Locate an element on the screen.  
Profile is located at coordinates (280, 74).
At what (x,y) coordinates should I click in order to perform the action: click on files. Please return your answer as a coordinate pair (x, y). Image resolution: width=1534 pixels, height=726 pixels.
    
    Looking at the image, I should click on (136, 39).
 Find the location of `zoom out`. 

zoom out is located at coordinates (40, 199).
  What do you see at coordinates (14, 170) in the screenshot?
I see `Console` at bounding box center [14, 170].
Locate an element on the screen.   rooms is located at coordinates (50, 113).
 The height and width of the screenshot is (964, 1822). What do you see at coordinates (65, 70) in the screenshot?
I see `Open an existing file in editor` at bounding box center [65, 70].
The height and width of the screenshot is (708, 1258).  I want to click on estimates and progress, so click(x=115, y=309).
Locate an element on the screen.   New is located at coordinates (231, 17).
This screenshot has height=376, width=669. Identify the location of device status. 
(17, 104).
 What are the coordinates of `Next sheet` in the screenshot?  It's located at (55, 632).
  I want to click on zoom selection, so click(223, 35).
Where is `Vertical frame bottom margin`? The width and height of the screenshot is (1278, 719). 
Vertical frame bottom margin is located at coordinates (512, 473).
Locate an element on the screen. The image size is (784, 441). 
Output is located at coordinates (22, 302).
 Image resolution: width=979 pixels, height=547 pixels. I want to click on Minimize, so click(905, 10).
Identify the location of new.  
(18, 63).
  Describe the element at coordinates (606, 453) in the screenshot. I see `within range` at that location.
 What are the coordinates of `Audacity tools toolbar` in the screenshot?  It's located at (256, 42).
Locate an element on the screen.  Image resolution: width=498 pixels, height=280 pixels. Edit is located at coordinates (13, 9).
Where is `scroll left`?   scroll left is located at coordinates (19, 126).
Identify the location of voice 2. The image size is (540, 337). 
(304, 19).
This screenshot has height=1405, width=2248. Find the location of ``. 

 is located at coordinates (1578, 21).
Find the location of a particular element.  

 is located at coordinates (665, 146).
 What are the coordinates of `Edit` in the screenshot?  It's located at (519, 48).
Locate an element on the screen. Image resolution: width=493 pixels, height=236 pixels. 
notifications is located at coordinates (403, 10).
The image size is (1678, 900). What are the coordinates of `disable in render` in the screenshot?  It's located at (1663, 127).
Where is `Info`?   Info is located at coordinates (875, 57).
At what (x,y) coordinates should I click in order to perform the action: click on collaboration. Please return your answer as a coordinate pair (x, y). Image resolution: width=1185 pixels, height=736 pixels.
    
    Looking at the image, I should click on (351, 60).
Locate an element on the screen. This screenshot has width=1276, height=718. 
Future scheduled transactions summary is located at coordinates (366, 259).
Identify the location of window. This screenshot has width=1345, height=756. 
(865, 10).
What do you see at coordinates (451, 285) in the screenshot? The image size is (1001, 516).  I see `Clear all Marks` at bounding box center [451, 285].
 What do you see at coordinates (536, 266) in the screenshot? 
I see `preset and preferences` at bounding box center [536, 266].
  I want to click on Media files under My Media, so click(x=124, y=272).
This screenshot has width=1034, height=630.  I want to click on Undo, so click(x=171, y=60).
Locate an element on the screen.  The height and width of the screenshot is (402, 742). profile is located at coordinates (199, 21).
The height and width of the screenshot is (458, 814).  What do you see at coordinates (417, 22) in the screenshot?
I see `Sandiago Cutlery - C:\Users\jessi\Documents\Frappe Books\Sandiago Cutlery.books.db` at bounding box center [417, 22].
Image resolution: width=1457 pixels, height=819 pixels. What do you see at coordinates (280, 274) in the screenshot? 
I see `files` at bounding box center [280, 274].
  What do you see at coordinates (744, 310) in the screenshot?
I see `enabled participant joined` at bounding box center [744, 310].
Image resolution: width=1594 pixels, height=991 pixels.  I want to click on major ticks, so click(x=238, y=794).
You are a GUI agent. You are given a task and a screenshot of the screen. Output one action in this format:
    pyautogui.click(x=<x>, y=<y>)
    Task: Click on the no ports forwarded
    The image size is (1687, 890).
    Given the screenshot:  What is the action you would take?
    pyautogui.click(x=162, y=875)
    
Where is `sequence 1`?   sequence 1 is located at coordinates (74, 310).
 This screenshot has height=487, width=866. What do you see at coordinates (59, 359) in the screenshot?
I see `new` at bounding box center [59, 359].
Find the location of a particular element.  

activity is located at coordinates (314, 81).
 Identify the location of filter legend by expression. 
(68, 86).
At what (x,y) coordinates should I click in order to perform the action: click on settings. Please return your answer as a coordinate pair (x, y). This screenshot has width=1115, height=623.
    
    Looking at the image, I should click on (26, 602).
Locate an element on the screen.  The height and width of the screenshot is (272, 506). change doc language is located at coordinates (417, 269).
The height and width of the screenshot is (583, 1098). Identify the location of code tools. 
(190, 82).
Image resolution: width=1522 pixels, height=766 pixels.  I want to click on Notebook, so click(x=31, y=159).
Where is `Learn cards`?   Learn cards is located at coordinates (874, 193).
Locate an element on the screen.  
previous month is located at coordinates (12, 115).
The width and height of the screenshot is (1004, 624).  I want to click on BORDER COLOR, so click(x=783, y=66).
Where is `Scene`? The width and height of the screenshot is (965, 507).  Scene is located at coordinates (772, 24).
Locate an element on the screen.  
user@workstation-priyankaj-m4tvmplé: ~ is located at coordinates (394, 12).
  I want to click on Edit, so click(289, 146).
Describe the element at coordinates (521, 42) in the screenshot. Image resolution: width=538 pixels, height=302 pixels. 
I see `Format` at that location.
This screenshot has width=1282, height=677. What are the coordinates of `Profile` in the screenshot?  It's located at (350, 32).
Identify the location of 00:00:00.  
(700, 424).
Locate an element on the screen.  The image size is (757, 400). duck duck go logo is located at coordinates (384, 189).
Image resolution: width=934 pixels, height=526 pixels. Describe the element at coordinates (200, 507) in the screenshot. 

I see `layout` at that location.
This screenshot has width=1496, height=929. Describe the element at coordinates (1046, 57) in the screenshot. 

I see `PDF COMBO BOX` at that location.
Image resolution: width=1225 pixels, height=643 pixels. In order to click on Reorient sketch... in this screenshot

* EXERCISE DETAILS:
Can you copy all of the lines above word for word, leaving nothing out?

* SOLUTION:
Locate an element on the screen.  
Profile is located at coordinates (280, 74).
At what (x,y) coordinates should I click in order to perform the action: click on files. Please return your answer as a coordinate pair (x, y). Image resolution: width=1534 pixels, height=726 pixels.
    
    Looking at the image, I should click on (136, 39).
 Find the location of `zoom out`. 

zoom out is located at coordinates (40, 199).
  What do you see at coordinates (14, 170) in the screenshot?
I see `Console` at bounding box center [14, 170].
Locate an element on the screen.   rooms is located at coordinates (50, 113).
 The height and width of the screenshot is (964, 1822). What do you see at coordinates (65, 70) in the screenshot?
I see `Open an existing file in editor` at bounding box center [65, 70].
The height and width of the screenshot is (708, 1258).  I want to click on estimates and progress, so click(x=115, y=309).
Locate an element on the screen.   New is located at coordinates (231, 17).
This screenshot has height=376, width=669. Identify the location of device status. 
(17, 104).
 What are the coordinates of `Next sheet` in the screenshot?  It's located at (55, 632).
  I want to click on zoom selection, so click(223, 35).
Where is `Vertical frame bottom margin`? The width and height of the screenshot is (1278, 719). 
Vertical frame bottom margin is located at coordinates (512, 473).
Locate an element on the screen. The image size is (784, 441). 
Output is located at coordinates (22, 302).
 Image resolution: width=979 pixels, height=547 pixels. I want to click on Minimize, so click(905, 10).
Identify the location of new.  
(18, 63).
  Describe the element at coordinates (606, 453) in the screenshot. I see `within range` at that location.
 What are the coordinates of `Audacity tools toolbar` in the screenshot?  It's located at (256, 42).
Locate an element on the screen.  Image resolution: width=498 pixels, height=280 pixels. Edit is located at coordinates (13, 9).
Where is `scroll left`?   scroll left is located at coordinates (19, 126).
Identify the location of voice 2. The image size is (540, 337). 
(304, 19).
This screenshot has height=1405, width=2248. Find the location of ``. 

 is located at coordinates (1578, 21).
Find the location of a particular element.  

 is located at coordinates (665, 146).
 What are the coordinates of `Edit` in the screenshot?  It's located at (519, 48).
Locate an element on the screen. Image resolution: width=493 pixels, height=236 pixels. 
notifications is located at coordinates (403, 10).
The image size is (1678, 900). What are the coordinates of `disable in render` in the screenshot?  It's located at (1663, 127).
Where is `Info`?   Info is located at coordinates (875, 57).
At what (x,y) coordinates should I click in order to perform the action: click on collaboration. Please return your answer as a coordinate pair (x, y). Image resolution: width=1185 pixels, height=736 pixels.
    
    Looking at the image, I should click on (351, 60).
Locate an element on the screen. This screenshot has width=1276, height=718. 
Future scheduled transactions summary is located at coordinates (366, 259).
Identify the location of window. This screenshot has width=1345, height=756. 
(865, 10).
What do you see at coordinates (451, 285) in the screenshot? The image size is (1001, 516).  I see `Clear all Marks` at bounding box center [451, 285].
 What do you see at coordinates (536, 266) in the screenshot? 
I see `preset and preferences` at bounding box center [536, 266].
  I want to click on Media files under My Media, so click(x=124, y=272).
This screenshot has width=1034, height=630.  I want to click on Undo, so click(x=171, y=60).
Locate an element on the screen.  The height and width of the screenshot is (402, 742). profile is located at coordinates (199, 21).
The height and width of the screenshot is (458, 814).  What do you see at coordinates (417, 22) in the screenshot?
I see `Sandiago Cutlery - C:\Users\jessi\Documents\Frappe Books\Sandiago Cutlery.books.db` at bounding box center [417, 22].
Image resolution: width=1457 pixels, height=819 pixels. What do you see at coordinates (280, 274) in the screenshot? 
I see `files` at bounding box center [280, 274].
  What do you see at coordinates (744, 310) in the screenshot?
I see `enabled participant joined` at bounding box center [744, 310].
Image resolution: width=1594 pixels, height=991 pixels.  I want to click on major ticks, so click(x=238, y=794).
You are a GUI agent. You are given a task and a screenshot of the screen. Output one action in this format:
    pyautogui.click(x=<x>, y=<y>)
    Task: Click on the no ports forwarded
    The image size is (1687, 890).
    Given the screenshot:  What is the action you would take?
    pyautogui.click(x=162, y=875)
    
Where is `sequence 1`?   sequence 1 is located at coordinates (74, 310).
 This screenshot has height=487, width=866. What do you see at coordinates (59, 359) in the screenshot?
I see `new` at bounding box center [59, 359].
Find the location of a particular element.  

activity is located at coordinates (314, 81).
 Identify the location of filter legend by expression. 
(68, 86).
At what (x,y) coordinates should I click in order to perform the action: click on settings. Please return your answer as a coordinate pair (x, y). This screenshot has width=1115, height=623.
    
    Looking at the image, I should click on (26, 602).
Locate an element on the screen.  The height and width of the screenshot is (272, 506). change doc language is located at coordinates (417, 269).
The height and width of the screenshot is (583, 1098). Identify the location of code tools. 
(190, 82).
Image resolution: width=1522 pixels, height=766 pixels.  I want to click on Notebook, so click(x=31, y=159).
Where is `Learn cards`?   Learn cards is located at coordinates (874, 193).
Locate an element on the screen.  
previous month is located at coordinates (12, 115).
The width and height of the screenshot is (1004, 624).  I want to click on BORDER COLOR, so click(x=783, y=66).
Where is `Scene`? The width and height of the screenshot is (965, 507).  Scene is located at coordinates (772, 24).
Locate an element on the screen.  
user@workstation-priyankaj-m4tvmplé: ~ is located at coordinates (394, 12).
  I want to click on Edit, so click(289, 146).
Describe the element at coordinates (521, 42) in the screenshot. Image resolution: width=538 pixels, height=302 pixels. 
I see `Format` at that location.
This screenshot has width=1282, height=677. What are the coordinates of `Profile` in the screenshot?  It's located at (350, 32).
Identify the location of 00:00:00.  
(700, 424).
Locate an element on the screen.  The image size is (757, 400). duck duck go logo is located at coordinates (384, 189).
Image resolution: width=934 pixels, height=526 pixels. Describe the element at coordinates (200, 507) in the screenshot. 

I see `layout` at that location.
This screenshot has width=1496, height=929. Describe the element at coordinates (1046, 57) in the screenshot. 

I see `PDF COMBO BOX` at that location.
Image resolution: width=1225 pixels, height=643 pixels. In order to click on Reorient sketch... in this screenshot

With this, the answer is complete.